**WORK INSTRUCTIONS**
Count up the lines below where the word "computer" shows up, and respond with the number alone.

[Stored records]
"""

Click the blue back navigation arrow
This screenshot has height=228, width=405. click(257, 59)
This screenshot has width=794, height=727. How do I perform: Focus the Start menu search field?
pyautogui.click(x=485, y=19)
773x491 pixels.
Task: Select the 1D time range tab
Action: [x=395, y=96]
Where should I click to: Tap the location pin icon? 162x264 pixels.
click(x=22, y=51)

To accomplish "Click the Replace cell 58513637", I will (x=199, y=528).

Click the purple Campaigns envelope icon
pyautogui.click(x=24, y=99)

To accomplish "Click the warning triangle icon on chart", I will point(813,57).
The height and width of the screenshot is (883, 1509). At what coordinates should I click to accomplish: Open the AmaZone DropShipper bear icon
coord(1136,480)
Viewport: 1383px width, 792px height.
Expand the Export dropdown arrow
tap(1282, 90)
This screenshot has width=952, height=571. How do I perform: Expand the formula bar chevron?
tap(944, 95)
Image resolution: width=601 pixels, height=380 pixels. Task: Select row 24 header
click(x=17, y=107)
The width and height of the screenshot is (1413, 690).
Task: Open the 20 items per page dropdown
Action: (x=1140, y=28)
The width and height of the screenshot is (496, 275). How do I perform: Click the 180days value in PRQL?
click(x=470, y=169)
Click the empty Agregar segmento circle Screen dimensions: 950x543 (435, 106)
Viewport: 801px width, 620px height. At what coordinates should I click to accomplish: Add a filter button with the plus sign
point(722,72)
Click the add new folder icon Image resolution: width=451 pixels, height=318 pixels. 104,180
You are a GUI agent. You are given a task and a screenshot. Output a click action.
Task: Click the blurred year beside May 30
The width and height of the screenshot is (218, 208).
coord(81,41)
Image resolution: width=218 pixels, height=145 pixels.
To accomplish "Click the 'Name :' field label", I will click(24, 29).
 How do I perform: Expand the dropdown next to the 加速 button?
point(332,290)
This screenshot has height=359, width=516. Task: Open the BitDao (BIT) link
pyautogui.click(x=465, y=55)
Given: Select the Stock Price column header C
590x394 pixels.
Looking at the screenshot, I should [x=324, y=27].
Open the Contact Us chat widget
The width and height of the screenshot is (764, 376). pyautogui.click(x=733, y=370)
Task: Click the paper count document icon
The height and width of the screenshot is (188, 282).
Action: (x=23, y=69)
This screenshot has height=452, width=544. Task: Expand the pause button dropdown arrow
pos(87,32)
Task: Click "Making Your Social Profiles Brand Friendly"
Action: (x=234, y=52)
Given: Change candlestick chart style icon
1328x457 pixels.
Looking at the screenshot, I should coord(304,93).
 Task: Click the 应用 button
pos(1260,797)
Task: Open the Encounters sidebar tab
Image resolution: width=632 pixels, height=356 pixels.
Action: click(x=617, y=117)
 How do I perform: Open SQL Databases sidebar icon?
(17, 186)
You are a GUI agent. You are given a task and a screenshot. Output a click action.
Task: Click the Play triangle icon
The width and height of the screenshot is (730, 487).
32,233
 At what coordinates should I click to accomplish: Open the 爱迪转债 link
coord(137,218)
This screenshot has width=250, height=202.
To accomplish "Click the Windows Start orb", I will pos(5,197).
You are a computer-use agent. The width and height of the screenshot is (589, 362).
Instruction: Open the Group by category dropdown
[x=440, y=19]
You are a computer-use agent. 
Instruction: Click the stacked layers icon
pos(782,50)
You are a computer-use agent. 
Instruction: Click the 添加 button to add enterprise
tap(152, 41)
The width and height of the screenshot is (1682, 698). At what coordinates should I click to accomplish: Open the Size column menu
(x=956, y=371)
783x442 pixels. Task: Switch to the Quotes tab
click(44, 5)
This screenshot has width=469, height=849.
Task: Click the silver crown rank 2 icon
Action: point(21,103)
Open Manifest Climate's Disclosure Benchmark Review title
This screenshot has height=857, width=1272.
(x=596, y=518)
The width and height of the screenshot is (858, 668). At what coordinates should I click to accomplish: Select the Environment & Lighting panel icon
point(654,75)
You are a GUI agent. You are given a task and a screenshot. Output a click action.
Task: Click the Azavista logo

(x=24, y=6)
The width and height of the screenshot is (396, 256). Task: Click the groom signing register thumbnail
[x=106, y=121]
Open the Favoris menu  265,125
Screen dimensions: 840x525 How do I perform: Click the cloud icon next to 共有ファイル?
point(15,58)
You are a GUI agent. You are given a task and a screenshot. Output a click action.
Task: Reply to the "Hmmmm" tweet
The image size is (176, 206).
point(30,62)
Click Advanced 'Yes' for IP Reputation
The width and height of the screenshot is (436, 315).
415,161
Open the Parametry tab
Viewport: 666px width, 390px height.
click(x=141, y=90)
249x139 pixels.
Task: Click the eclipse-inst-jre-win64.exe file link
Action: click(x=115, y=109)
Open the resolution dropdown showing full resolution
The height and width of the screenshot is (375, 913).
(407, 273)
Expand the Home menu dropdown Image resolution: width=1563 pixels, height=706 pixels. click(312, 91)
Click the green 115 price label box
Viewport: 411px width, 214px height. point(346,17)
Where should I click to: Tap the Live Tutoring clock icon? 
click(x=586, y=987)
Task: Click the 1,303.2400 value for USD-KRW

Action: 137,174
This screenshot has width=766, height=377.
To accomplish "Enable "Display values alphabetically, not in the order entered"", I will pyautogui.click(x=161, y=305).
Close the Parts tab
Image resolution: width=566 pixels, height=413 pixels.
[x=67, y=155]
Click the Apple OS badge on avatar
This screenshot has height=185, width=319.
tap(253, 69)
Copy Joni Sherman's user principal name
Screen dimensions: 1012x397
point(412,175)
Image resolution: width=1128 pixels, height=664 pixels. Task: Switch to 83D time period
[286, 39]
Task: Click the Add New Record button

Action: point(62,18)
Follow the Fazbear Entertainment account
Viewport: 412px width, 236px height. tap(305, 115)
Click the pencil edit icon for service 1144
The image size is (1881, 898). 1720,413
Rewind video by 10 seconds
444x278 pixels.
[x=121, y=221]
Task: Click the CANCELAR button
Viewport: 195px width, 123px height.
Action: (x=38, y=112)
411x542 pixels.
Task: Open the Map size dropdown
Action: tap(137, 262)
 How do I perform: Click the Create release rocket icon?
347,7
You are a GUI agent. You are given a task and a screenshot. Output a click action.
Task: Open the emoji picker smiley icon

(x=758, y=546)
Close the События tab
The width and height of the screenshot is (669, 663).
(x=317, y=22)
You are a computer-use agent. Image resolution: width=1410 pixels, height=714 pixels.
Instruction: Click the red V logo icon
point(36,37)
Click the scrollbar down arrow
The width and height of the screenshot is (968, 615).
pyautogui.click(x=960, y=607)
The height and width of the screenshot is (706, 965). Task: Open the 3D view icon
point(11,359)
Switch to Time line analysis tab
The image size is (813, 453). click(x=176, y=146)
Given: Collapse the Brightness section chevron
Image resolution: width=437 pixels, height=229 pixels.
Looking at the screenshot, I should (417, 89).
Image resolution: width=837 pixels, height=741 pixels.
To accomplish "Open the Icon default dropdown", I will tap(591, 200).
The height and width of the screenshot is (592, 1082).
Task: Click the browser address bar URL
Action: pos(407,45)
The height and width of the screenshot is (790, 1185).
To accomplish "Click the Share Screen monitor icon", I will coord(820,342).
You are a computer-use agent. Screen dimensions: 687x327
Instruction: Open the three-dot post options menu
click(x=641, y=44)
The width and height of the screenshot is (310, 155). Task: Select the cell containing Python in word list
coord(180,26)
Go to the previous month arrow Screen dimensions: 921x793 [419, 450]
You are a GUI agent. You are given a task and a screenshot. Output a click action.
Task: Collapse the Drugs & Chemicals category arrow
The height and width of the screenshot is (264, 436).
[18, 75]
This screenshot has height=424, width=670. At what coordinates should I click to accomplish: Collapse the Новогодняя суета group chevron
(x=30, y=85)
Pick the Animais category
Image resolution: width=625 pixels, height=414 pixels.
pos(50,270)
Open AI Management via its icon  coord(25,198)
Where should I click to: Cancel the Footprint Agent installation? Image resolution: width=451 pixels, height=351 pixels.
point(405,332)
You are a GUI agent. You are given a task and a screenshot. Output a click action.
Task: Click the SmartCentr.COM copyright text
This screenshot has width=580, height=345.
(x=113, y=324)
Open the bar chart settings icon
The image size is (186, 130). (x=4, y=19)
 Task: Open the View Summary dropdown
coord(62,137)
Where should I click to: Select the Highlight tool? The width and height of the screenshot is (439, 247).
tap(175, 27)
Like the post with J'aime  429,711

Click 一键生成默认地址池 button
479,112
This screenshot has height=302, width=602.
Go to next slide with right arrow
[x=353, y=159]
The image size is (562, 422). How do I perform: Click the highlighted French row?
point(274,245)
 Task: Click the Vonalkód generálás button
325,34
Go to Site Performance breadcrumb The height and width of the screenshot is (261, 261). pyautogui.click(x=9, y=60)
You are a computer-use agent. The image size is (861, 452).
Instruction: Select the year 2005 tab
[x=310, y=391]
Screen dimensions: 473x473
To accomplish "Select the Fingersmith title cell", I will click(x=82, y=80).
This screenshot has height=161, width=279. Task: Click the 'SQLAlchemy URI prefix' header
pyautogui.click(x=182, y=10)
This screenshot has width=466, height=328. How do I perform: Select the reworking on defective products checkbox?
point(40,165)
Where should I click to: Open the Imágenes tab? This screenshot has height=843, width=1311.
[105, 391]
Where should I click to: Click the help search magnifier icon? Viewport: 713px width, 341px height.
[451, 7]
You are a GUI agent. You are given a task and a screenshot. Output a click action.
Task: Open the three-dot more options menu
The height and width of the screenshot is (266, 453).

"""

**SOLUTION**
6